A potent stimulus to the growth of a muscle is the separation of its attachments as the skeleton grows. The length of a muscle fiber is the direct consequence of its intended range of movement. The stimulus for the formation of a tendon is probably the pull of the muscle rudiment on undifferentiated connective tissue. If the normal opponents of a muscle are paralyzed, the muscle fails to grow properly and can result in contracture of a joint.

Muscle growth during adolescence is a major factor in weight gain. Gender differences in muscle size and weight are minor in childhood but become considerable with the onset of puberty.

In the infant, muscle accounts for approximately 25% of total body weight, compared with 40% in the adult. In the adult, approximately 55% of muscle weight is in the lower limb muscles, whereas in the infant the majority of the weight is axial musculature.
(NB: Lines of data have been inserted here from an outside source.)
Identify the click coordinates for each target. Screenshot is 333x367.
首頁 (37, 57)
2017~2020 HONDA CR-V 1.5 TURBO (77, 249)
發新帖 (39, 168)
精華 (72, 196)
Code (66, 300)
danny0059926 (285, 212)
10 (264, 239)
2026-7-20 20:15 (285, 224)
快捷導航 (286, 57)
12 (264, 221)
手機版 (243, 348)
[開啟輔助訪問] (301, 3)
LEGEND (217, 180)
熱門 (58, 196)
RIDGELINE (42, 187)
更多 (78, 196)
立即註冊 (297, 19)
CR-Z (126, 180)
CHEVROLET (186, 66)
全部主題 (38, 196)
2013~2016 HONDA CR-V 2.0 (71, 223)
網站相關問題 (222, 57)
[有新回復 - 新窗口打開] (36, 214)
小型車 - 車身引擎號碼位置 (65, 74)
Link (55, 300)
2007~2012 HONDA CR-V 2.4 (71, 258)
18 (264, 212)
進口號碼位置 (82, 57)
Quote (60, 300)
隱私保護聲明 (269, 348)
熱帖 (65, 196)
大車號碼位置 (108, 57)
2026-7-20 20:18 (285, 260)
The respiratory and facial muscles are well developed at birth so that the infant can perform the vital functions of breathing and sucking. Other muscle groups, such as the pelvic muscles, take several years to develop fully. Throughout life the weight of the skeletal muscles can be increased by exercise.

Musculoskeletal Alterations in Children

Congenital Defects


The most common congenital defect of the upper extremity is syndactyly, or webbing of the fingers (Figure 45-2). Simple webbing involves the soft tissue envelope alone and is best released surgically when the child is 6 months to 1 year of age. Complex syndactyly involves fusion of the bones and nails as well as the soft tissues; it may be associated with absence or anomaly of bony or neurovascular units. The primary goal in surgical correction of these defects is to achieve maximal function and appearance. Ideally, corrective surgery is deferred until the child is 1 to 2 years old and completed before the child enters school. Vestigial tabs, such as an extra digit, however, are best removed during the immediate neonatal period. Anomalies on the radial aspect of the arm, such as a foreshortened or absent radius, are often associated with abnormalities of blood, heart, or kidneys. Lateral or ulnar-sided defects are less often associated with systemic anomalies and are far more rare.
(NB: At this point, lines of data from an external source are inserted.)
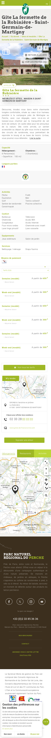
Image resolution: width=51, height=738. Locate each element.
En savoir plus (7, 729)
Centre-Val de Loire (12, 699)
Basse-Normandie (22, 699)
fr (47, 4)
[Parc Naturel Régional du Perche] (25, 9)
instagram (31, 601)
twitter (20, 601)
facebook (9, 601)
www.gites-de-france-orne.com (22, 428)
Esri (44, 532)
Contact (25, 644)
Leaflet (38, 397)
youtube (42, 601)
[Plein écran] (46, 462)
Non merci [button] (8, 734)
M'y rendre (11, 378)
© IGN (44, 397)
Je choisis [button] (21, 734)
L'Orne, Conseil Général (35, 699)
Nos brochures (25, 635)
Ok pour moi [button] (34, 734)
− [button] (46, 473)
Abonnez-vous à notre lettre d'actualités (25, 653)
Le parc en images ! (26, 611)
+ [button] (46, 468)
Developmental Dysplasia of the Hip

Developmental dysplasia of the hip (DDH), formerly known as congenital dislocation of the hip, is an abnormality in the development of the proximal femur, acetabulum, or both (Figure 45-3). Although most often present at birth, it may occur at any time in the newborn or infant period.

The incidence of true dislocation of the hip or a dislocatable hip is 1 in 1000 live births. Some degree of instability of the hip is present in approximately 10 per 1000 live births. The left hip is affected in 60% of cases, whereas the right hip alone is affected only 20% of the time. Bilateral DDH occurs 20% of the time.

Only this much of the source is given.